EVIDENCE THAT THE INTRINSIC MEMBRANE PROTEIN-LHCII IN THYLAKOIDS IS NECESSARY FOR MAINTAINING LOCALIZED DELTA-MU-H+ ENERGY COUPLING

This work tested the hypothesis that thylakoid localized proton-binding domains, suggested to be involved in localized DELTAmu(H+)-driven ATP formation, are maintained with the involvement of several membrane proteins, including the LHCII (Laszlo, J. A., Baker, G. M., and Dilley, R. A. (1984) Biochim. Biophys. Acta 764, 160-169), which comprises about 50% of the total thylakoid protein. The concept we have in mind is that several membrane proteins cooperate to shield a localized proton diffusion pathway from direct contact with the lumen, thus providing a physical barrier to H+ equilibration between the sequestered domains and the lumen. A barely mutant, chlorina f2, that lacks Chl b and does not accumulate some of the LHCII proteins, was tested for its capacity to carry out localized-proton gradient-dependent ATP formation. Two previously developed assays permit clear discrimination between localized and delocalized DELTAmu(H+) gradient-driven ATP formation.
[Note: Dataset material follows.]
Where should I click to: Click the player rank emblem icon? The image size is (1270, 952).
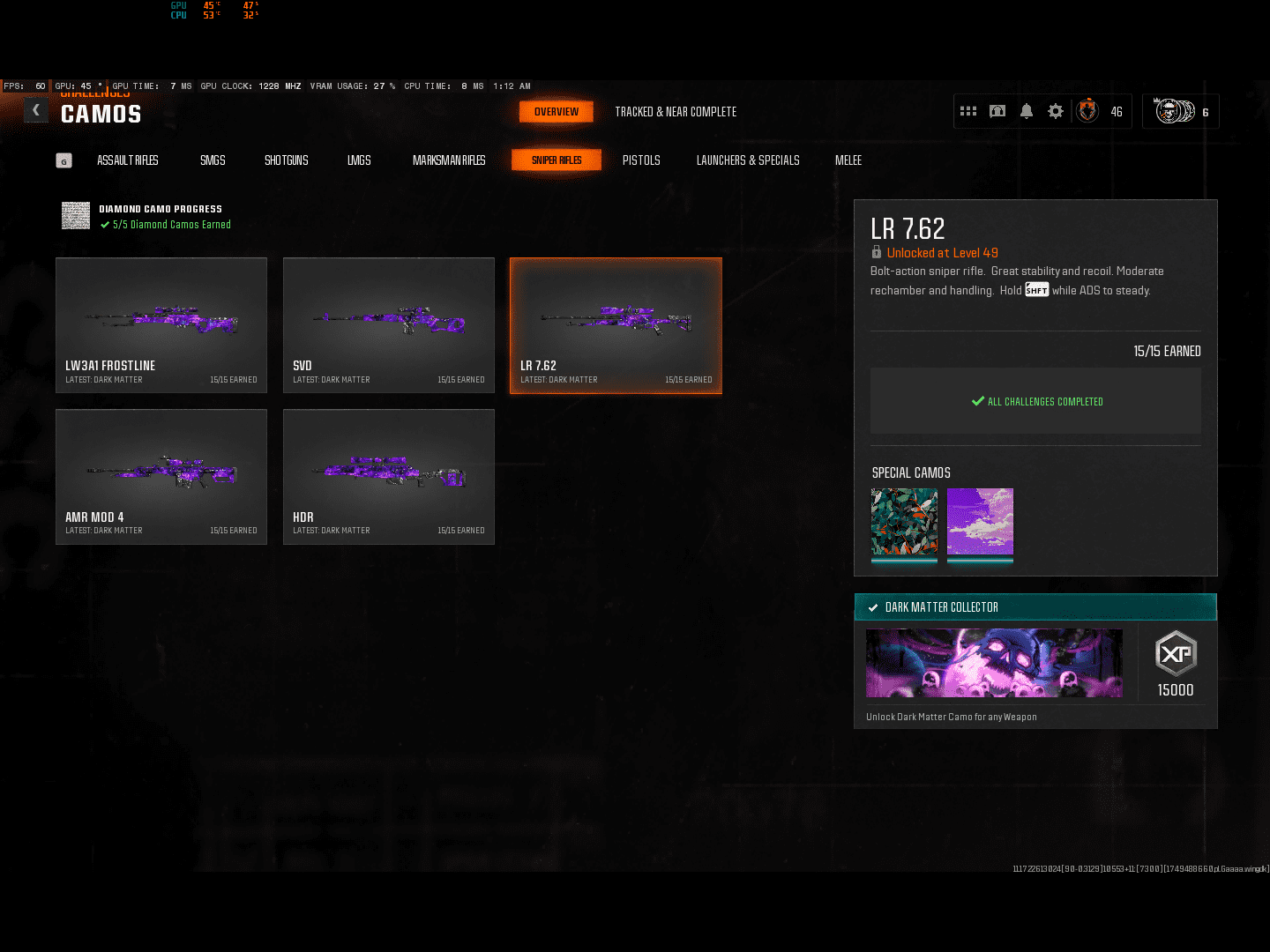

Those assays include the effect of a permeable buffer, pyridine, on the number of single-turnover flashes needed to reach the energetic threshold for ATP formation and the more recently developed assay for lumen pH using 8-hydroxy-1,3,6-pyrene trisulfonic acid as a lumenally loaded pH-sensitive fluorescent probe. By those two criteria, the wild-type barley thylakoids revealed either a localized or a delocalized energy coupling mode under low- or high-salt storage conditions, respectively. Addition of Ca++ to the high-salt storage medium caused those thylakoids to maintain a localized energy-coupling response, as previously observed for pea thylakoids. In contrast, the chlorina f2 mutant thylakoids had an active delocalized energy coupling activity but did not show localized DELTAmu(H+) energy coupling under any conditions, and added Ca++ to the thylakoid storage medium did not alter the delocalized energy coupling mode. One interpretation of the results is that the absence of the LHCII polypeptides produces a ''leaky'' pathway for protons which allows the DELTAmu(H+) gradient to equilibrate with the lumen under all conditions. Another interpretation is possible but seems less likely, that being that the absence of the LHCII polypeptides in some way causes the proposed Ca2++-gated H+ flux site on the membrane sector (CF0) of the energy coupling complex to lose its gating function.